RECORD EXCERPTS ->
· · · · · · ·
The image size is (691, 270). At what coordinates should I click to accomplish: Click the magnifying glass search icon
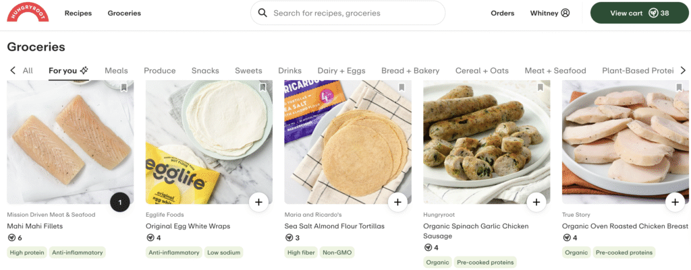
· · · · · · ·
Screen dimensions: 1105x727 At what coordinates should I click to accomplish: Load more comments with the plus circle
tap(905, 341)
· · · · · · ·
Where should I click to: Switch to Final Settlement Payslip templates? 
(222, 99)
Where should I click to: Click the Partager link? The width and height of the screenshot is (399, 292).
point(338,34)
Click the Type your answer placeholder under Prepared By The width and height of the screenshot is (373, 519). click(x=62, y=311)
· · · · · · ·
TASK STATEMENT ->
Retype everything from the line containing "Where should I click to: Click" down to the line containing "Click the Type", both of those lines included.

TASK SOLUTION ->
Where should I click to: Click the Partager link? The width and height of the screenshot is (399, 292).
point(338,34)
Click the Type your answer placeholder under Prepared By The width and height of the screenshot is (373, 519). click(x=62, y=311)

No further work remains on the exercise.